• REQUIRED WORK: Reproduce the material below without any changes, from the line containing "Click the table title about ice time" down to the final line.

---*---

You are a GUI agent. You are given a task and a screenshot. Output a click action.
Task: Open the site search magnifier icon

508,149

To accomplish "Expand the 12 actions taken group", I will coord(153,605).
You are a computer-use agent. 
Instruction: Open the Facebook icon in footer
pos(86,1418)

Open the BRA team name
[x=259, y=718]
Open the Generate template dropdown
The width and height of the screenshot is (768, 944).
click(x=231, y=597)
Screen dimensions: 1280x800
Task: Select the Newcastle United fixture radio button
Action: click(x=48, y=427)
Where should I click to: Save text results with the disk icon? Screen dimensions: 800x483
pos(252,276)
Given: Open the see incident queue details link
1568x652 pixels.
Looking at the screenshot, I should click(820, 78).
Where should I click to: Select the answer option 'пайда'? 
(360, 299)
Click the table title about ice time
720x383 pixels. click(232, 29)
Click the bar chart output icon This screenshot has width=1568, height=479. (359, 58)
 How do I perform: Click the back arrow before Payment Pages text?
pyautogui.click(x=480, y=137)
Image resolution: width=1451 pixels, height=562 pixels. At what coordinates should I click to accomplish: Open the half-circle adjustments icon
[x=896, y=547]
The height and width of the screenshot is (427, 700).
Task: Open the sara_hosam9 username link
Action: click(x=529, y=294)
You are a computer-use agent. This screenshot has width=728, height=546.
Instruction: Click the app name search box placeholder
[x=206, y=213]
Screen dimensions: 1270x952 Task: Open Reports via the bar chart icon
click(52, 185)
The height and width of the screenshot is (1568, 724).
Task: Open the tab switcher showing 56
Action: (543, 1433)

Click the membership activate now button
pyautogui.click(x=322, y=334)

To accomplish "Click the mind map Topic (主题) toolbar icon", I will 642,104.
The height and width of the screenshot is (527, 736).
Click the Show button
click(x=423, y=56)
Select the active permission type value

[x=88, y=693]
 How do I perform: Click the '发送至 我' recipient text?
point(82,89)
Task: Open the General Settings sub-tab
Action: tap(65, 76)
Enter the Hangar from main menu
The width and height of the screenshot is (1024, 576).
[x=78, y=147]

---*---

• RESPONSE:
Click the table title about ice time
720x383 pixels. click(232, 29)
Click the bar chart output icon This screenshot has width=1568, height=479. (359, 58)
 How do I perform: Click the back arrow before Payment Pages text?
pyautogui.click(x=480, y=137)
Image resolution: width=1451 pixels, height=562 pixels. At what coordinates should I click to accomplish: Open the half-circle adjustments icon
[x=896, y=547]
The height and width of the screenshot is (427, 700).
Task: Open the sara_hosam9 username link
Action: click(x=529, y=294)
You are a computer-use agent. This screenshot has width=728, height=546.
Instruction: Click the app name search box placeholder
[x=206, y=213]
Screen dimensions: 1270x952 Task: Open Reports via the bar chart icon
click(52, 185)
The height and width of the screenshot is (1568, 724).
Task: Open the tab switcher showing 56
Action: (543, 1433)

Click the membership activate now button
pyautogui.click(x=322, y=334)

To accomplish "Click the mind map Topic (主题) toolbar icon", I will 642,104.
The height and width of the screenshot is (527, 736).
Click the Show button
click(x=423, y=56)
Select the active permission type value

[x=88, y=693]
 How do I perform: Click the '发送至 我' recipient text?
point(82,89)
Task: Open the General Settings sub-tab
Action: tap(65, 76)
Enter the Hangar from main menu
The width and height of the screenshot is (1024, 576).
[x=78, y=147]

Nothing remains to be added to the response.